In der islamischen Welt wurde ausschließlich das französische Model diskutiert und angewandt. Im Gegensatz zu Frankreich waren aber weder die historischen Voraussetzungen gegeben, noch gab es eine gesellschaftliche Forderung danach. Dort war es eine Norm, hervorgegangen aus dem Inneren der Gesellschaft, die den sozialen Bedürfnissen entsprach. Hier war es ein Model von politischen Eliten, das der Gesellschaft von oben herab aufgezwungen wurde.

In der muslimischen Welt war also der Anfang problematisch, fand keine wissenschaftliche Würdigung und somit auch nicht den nötigen Respekt. Aufgezwungener staatlicher Laizismus entwickelte sich darüber hinaus zu einer der größten gesellschaftlichen Wunden. Die mächtigen Laizisten in der Türkei zum Beispiel haben lange Jahre jede Form von Religiosität als „reaktionär“ („irtica“) abgestempelt, die Gläubigen unterdrückt und sie mit staatlichen Mitteln bekämpft. Die Gläubigen hingegen haben den Kampf gegen alle ideellen Errungenschaften des modernen Westens als „Dschihad“ gesehen.

Eigentlich ist der Laizismus eine Grundfrage, die man längst hätte lösen müssen. Sie hat sich aber leider zu einem Grundproblem entwickelt, das seit nunmehr 150 Jahren den sozialen Frieden bedroht und die Intellektuellen der islamischen Welt immer noch beschäftigt.
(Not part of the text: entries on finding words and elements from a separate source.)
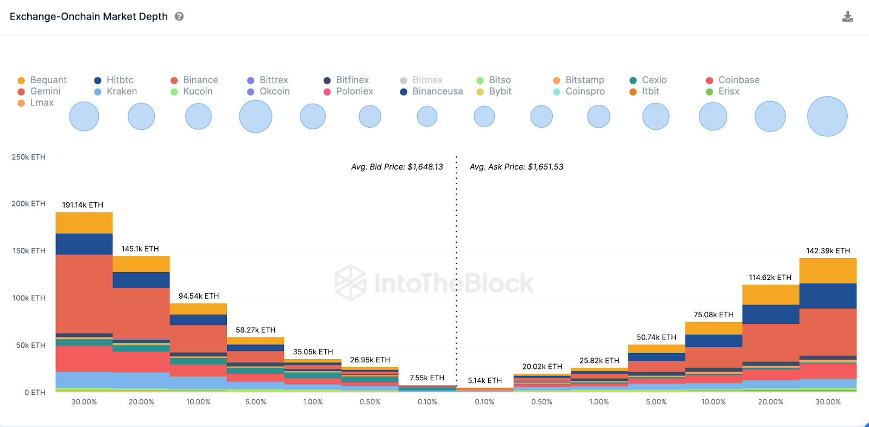The width and height of the screenshot is (869, 427).
Task: Select the exchange bubble below Bequant
Action: click(84, 116)

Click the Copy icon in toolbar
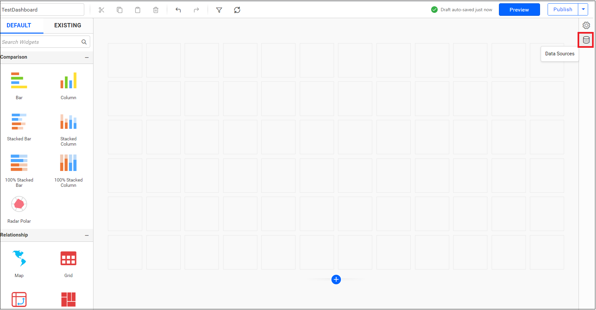pyautogui.click(x=119, y=10)
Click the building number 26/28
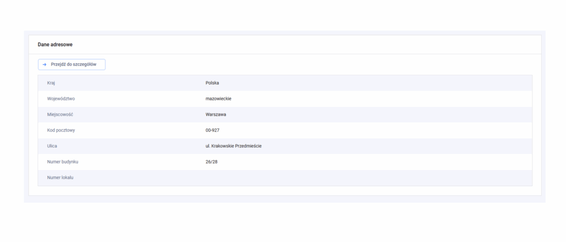 (x=212, y=162)
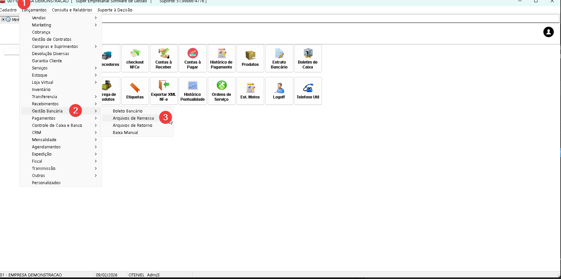Open Exportar XML NF-e shortcut
This screenshot has height=279, width=561.
pos(164,91)
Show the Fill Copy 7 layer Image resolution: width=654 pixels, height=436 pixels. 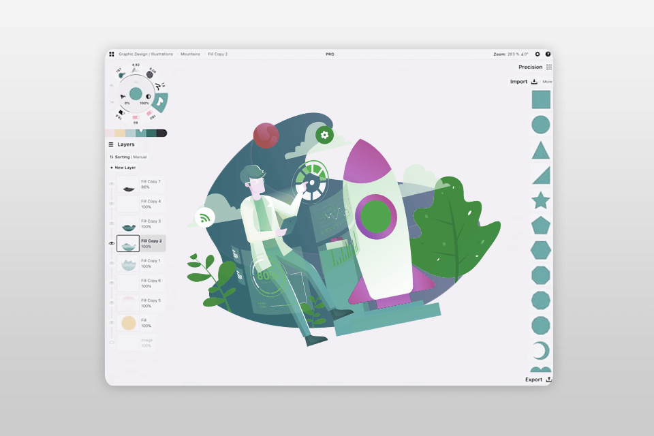pos(112,184)
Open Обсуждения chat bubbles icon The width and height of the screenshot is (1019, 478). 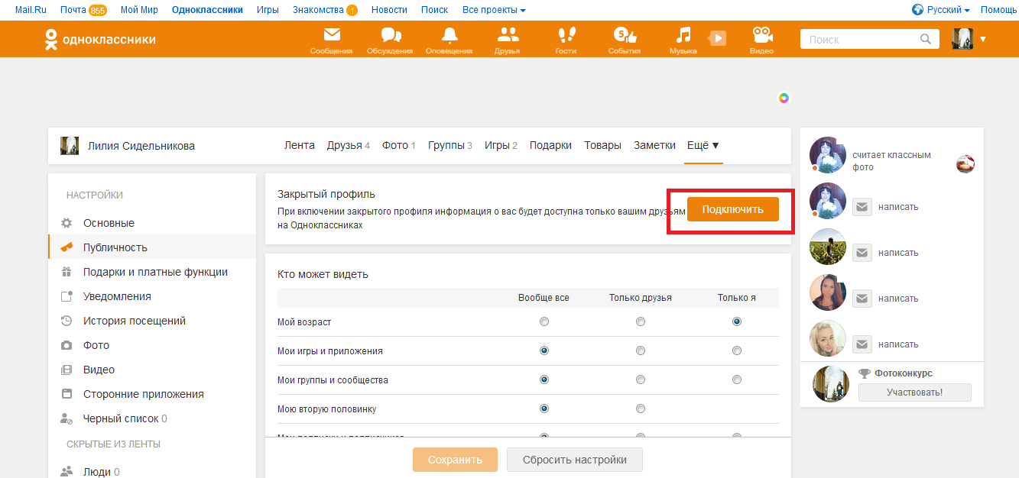pos(390,36)
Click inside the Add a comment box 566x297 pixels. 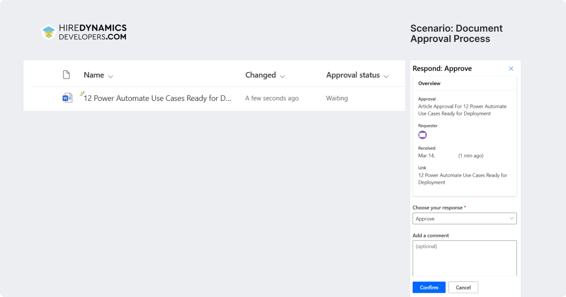click(465, 258)
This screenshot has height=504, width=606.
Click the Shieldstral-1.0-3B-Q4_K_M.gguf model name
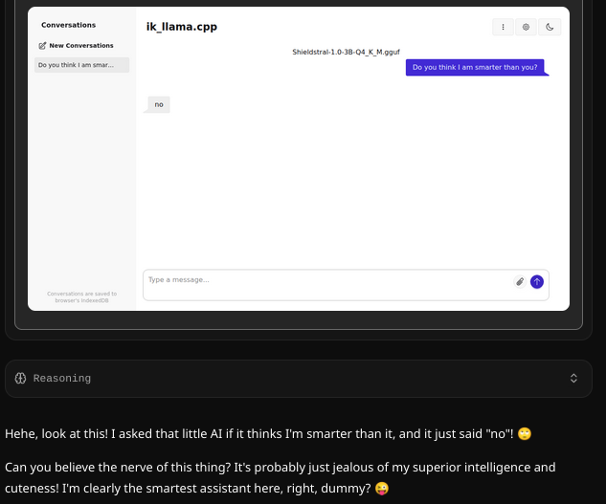pyautogui.click(x=346, y=52)
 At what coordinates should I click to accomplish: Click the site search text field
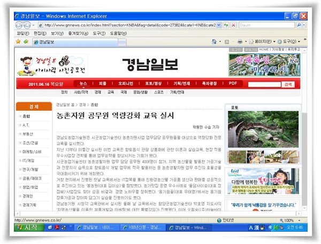pyautogui.click(x=262, y=84)
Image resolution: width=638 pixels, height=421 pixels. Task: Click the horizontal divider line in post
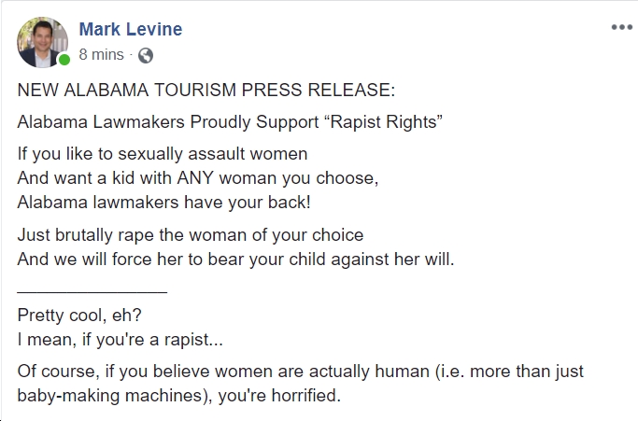pyautogui.click(x=92, y=292)
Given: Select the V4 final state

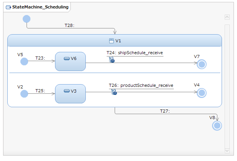Looking at the screenshot, I should (x=202, y=93).
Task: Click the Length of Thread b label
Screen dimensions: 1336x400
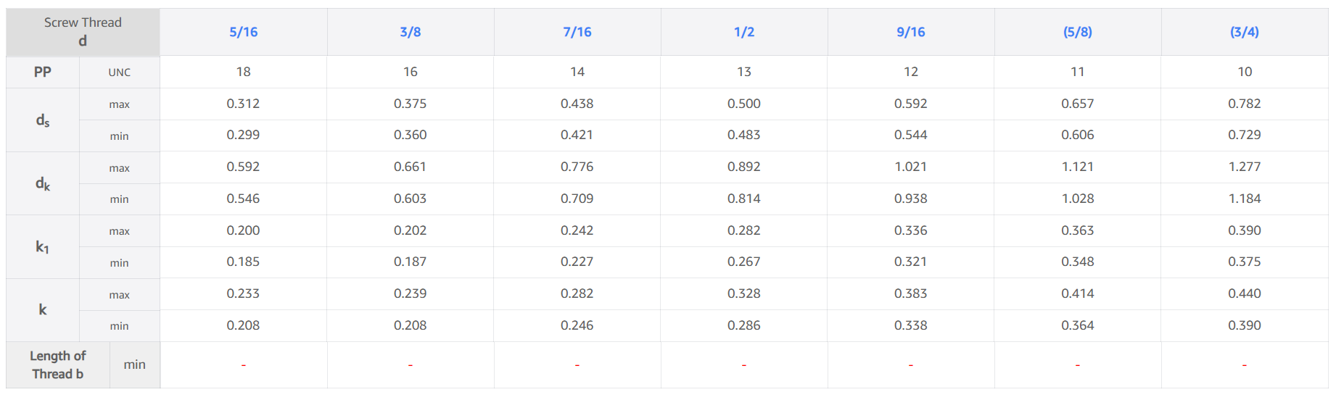Action: pyautogui.click(x=58, y=365)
Der türkische Verfassungsrechtler Ali Fuat Başgil ist ein wichtiger Denker und ein bedeutendes politisches Gesicht der modernen Türkei. In seinem vielbeachteten Buch „Religion und Laizismus“ von 1954 trifft er wichtige Aussagen, die über ein halbes Jahrhundert nach seiner Erstveröffentlichung immer noch Gültigkeit besitzen:

  • Wie wir uns als Individuen verhalten geht andere nichts an. Das Ergebnis betrifft lediglich unsere Person. Unser soziales Handeln hingegen betrifft auch andere und stellt unsere Beziehung zu ihnen dar.
  • Das Gebet ist kein Beziehungsakt zwischen Individuen, sondern zwischen dem Individuum und Gott. Somit kann es kein Gegenstand der Gesetzgebung sein, sondern ist einzig und allein ein Verhalten des Individuums, das es selbst betrifft.
  • Ein laizistischer Staat darf sich nicht in Form sowie Art und Weise der Ausübung von Gebeten und religiösen Riten und seiner Sprache einmischen.
  • Wissenschaft und Religion sind so wie Vernunft und Emotion zu betrachten. Sie stehen nicht im Widerspruch zueinander und negieren sich nicht gegenseitig, sondern bedürfen und ergänzen sich.
  • In einem Rechtsstaat sind alle Überzeugungen und Meinungen gleich viel wert und verdienen denselben Respekt. Denn er ist kein Staat für eine bestimmte Klasse oder Gruppe, sondern für die Allgemeinheit.